Some tiles are meant to look uniform, while others are valued for shade shifts, surface irregularity, and visible hand-crafted character.
Neither is wrong, but it helps to decide early whether you want the tile to feel calm and consistent or expressive and layered. That choice can completely change which brand or material feels right for your home.
It is also worth being honest about maintenance.
Some materials may need sealing, a little more care, or a greater tolerance for natural variation over time.
Others are easier to live with if you want a cleaner, simpler finish.
Before ordering, sample in natural light and look closely at edge detail, colour movement, and how the tile will meet corners, trims, or nearby materials.
In the end, the best choice is usually the one that suits both the room and the way you live.
Before ordering, it is worth sampling tile in natural light and asking a few practical questions.

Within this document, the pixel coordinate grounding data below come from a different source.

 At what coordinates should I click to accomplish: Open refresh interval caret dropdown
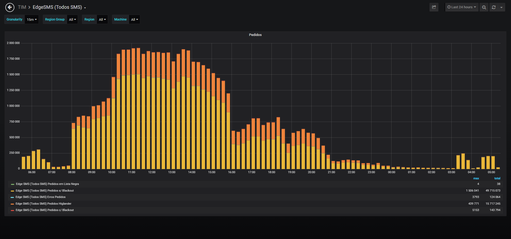(x=501, y=7)

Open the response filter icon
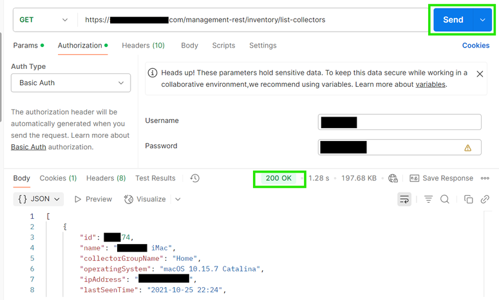click(x=428, y=200)
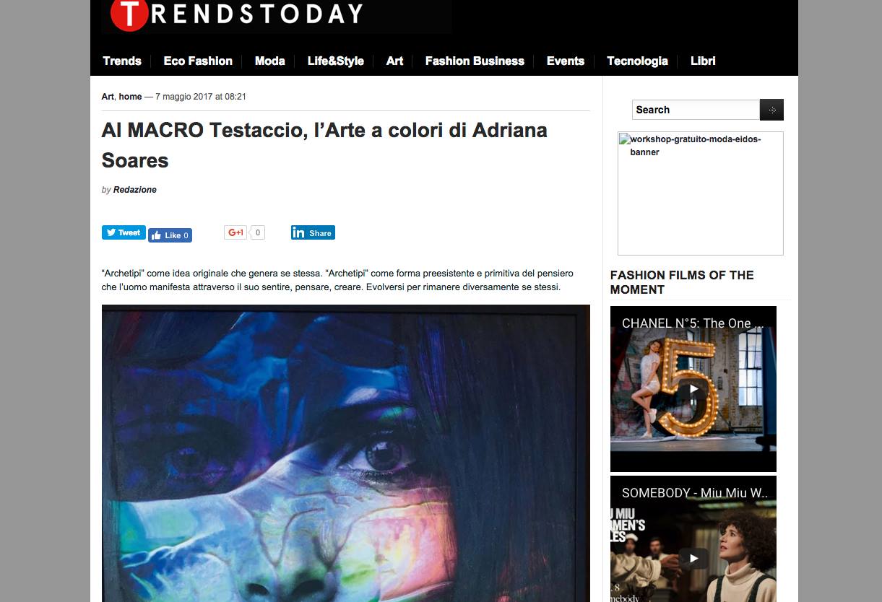
Task: Click the Adriana Soares painting image
Action: pyautogui.click(x=346, y=453)
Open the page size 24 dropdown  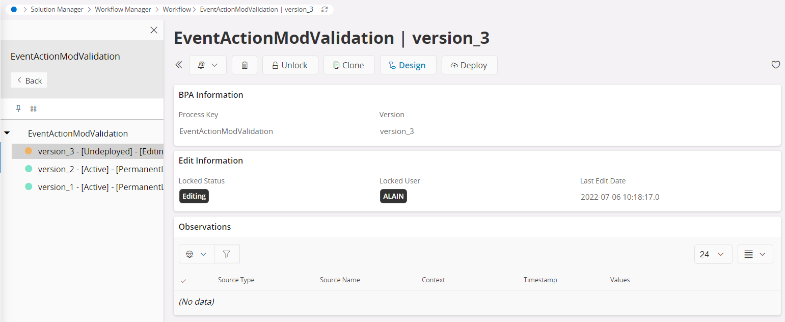point(713,254)
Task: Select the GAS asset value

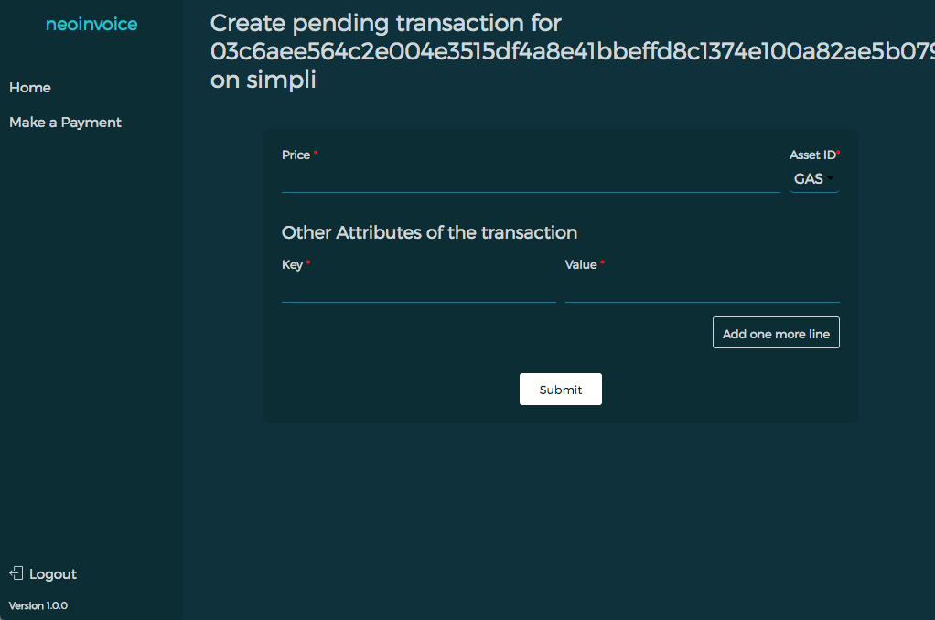Action: pos(808,179)
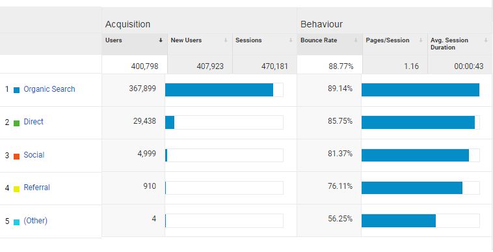Image resolution: width=493 pixels, height=252 pixels.
Task: Sort by New Users arrow icon
Action: [226, 40]
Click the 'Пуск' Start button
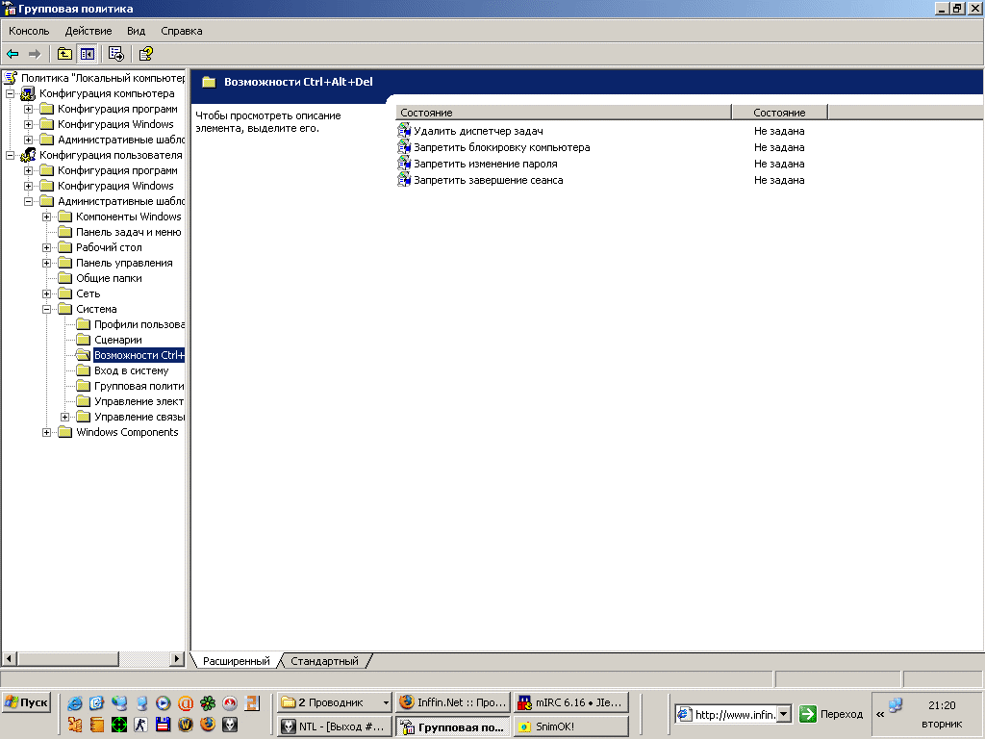985x739 pixels. 26,702
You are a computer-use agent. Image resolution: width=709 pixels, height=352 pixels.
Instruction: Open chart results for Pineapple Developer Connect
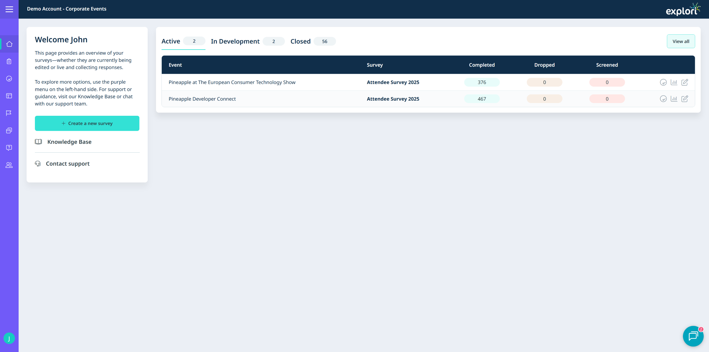coord(674,99)
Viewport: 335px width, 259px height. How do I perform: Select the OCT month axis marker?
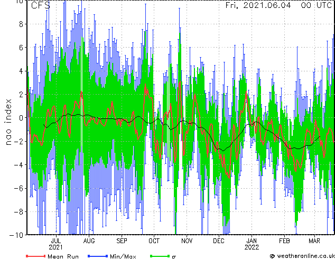point(154,241)
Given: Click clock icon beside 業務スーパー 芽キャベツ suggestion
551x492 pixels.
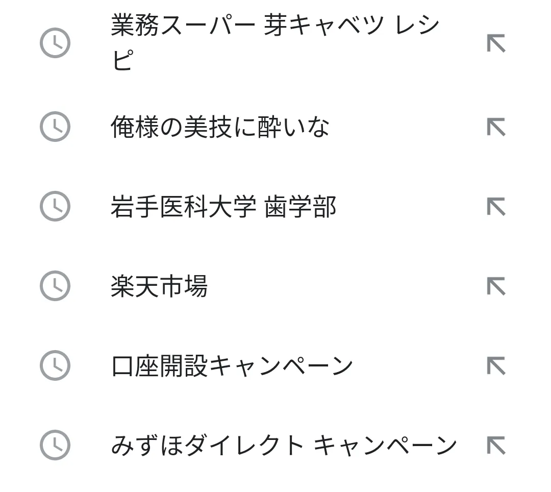Looking at the screenshot, I should click(x=55, y=43).

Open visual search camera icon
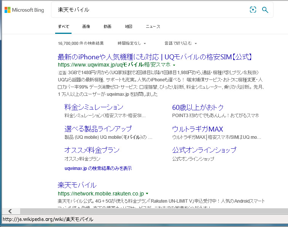pyautogui.click(x=253, y=10)
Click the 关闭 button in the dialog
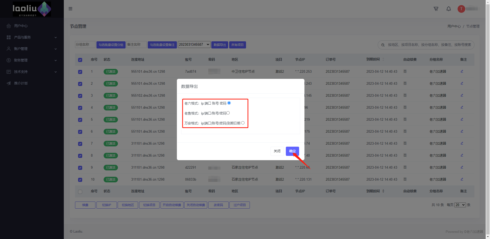Screen dimensions: 490x239 (x=277, y=151)
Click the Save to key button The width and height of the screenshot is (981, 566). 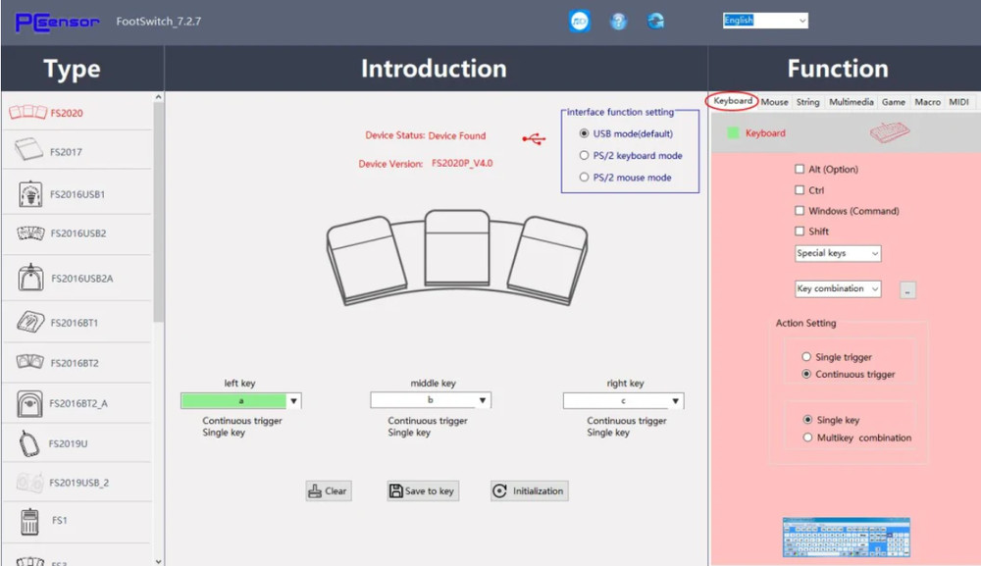point(422,491)
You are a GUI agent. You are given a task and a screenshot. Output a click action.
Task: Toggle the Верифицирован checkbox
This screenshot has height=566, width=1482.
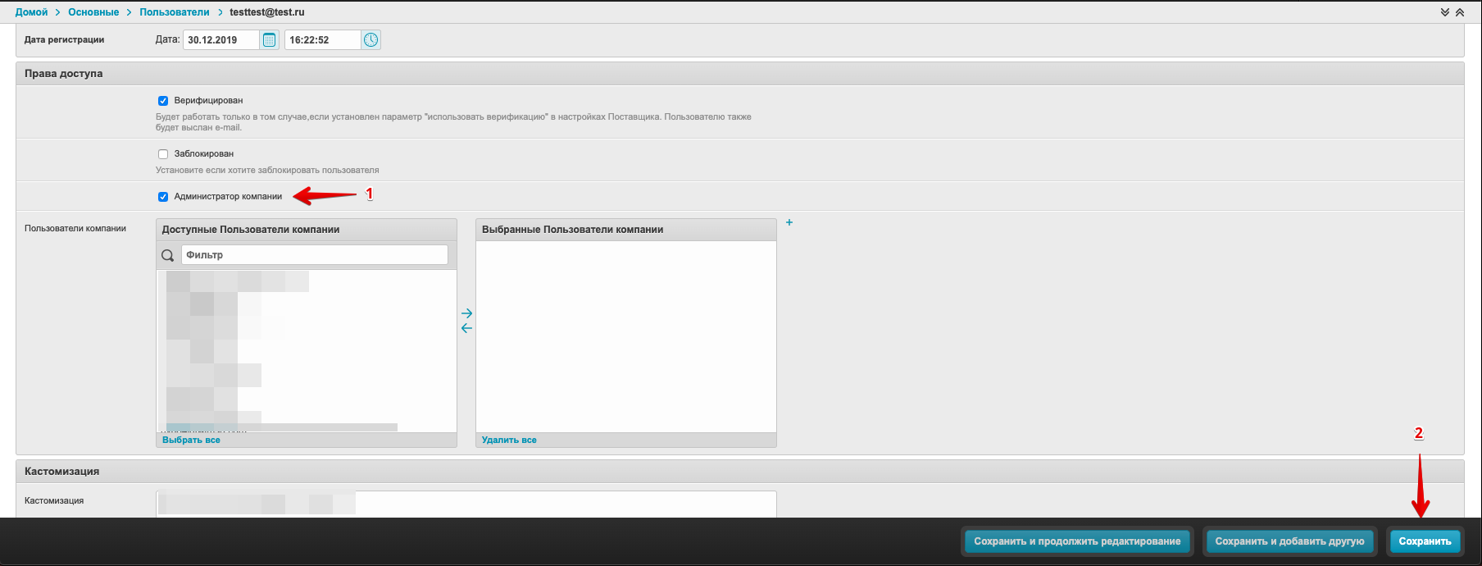pyautogui.click(x=163, y=101)
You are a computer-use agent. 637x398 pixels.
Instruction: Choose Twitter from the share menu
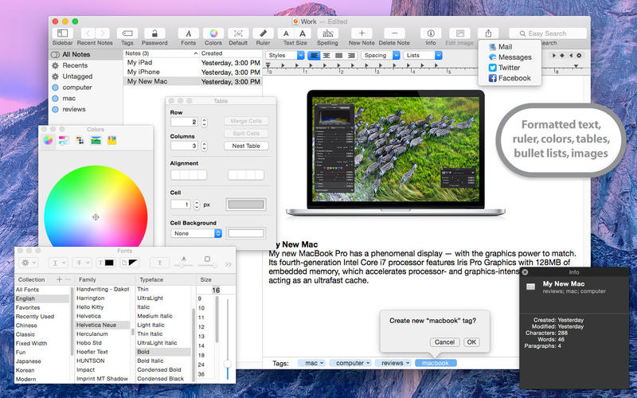pos(507,68)
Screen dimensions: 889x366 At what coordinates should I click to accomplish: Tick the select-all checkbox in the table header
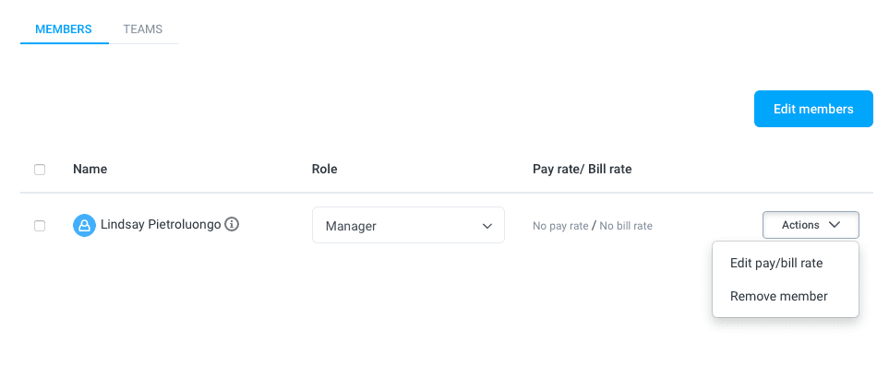(40, 170)
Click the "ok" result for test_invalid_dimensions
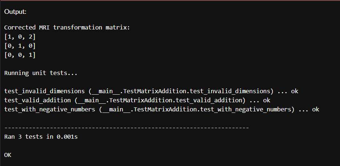340x166 pixels. tap(295, 91)
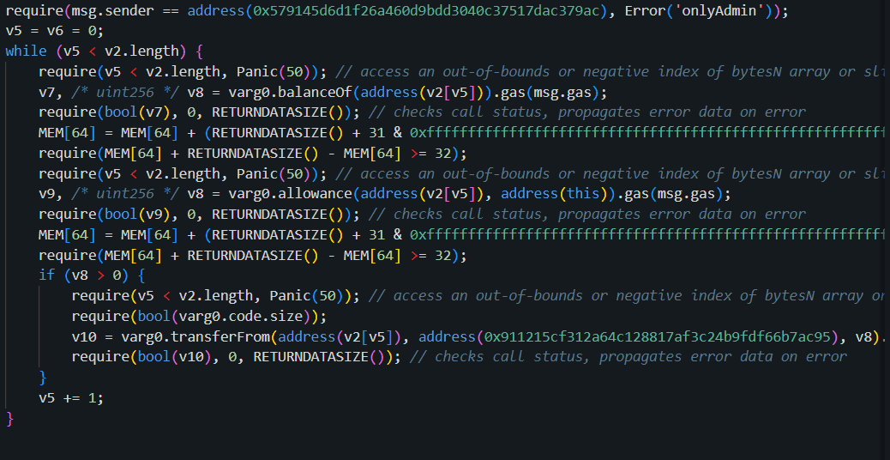Click the 'while' keyword
This screenshot has height=460, width=890.
point(26,51)
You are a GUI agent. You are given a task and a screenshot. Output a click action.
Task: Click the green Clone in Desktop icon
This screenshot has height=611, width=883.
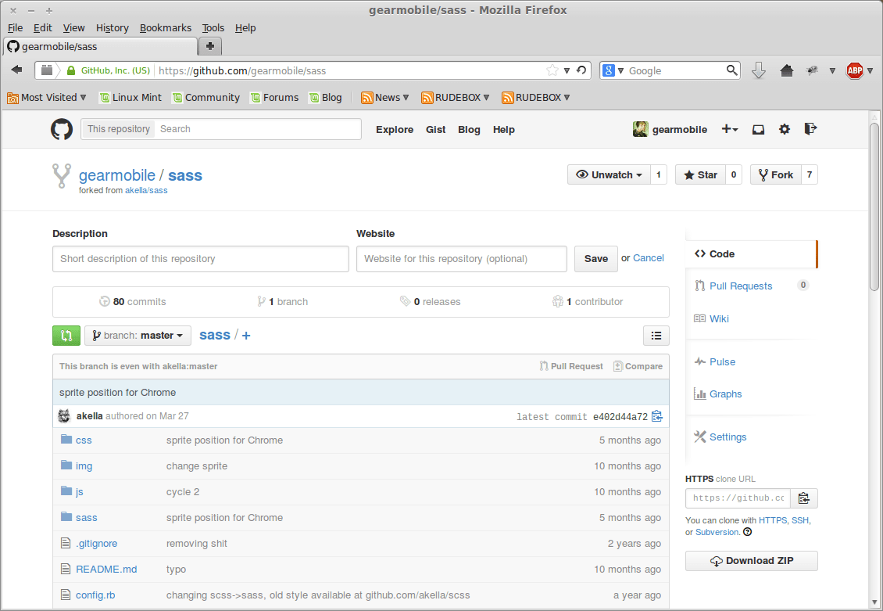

- How much variation should you expect?
- Does the material need sealing?
- What edge condition will look best?
- How will the tile be resolved at corners and transitions?
These are often the quieter decisions that make a room feel properly finished rather than simply updated. A good tile refresh should not just look fresh for spring. It should still feel right once the season passes and the room settles back into everyday use.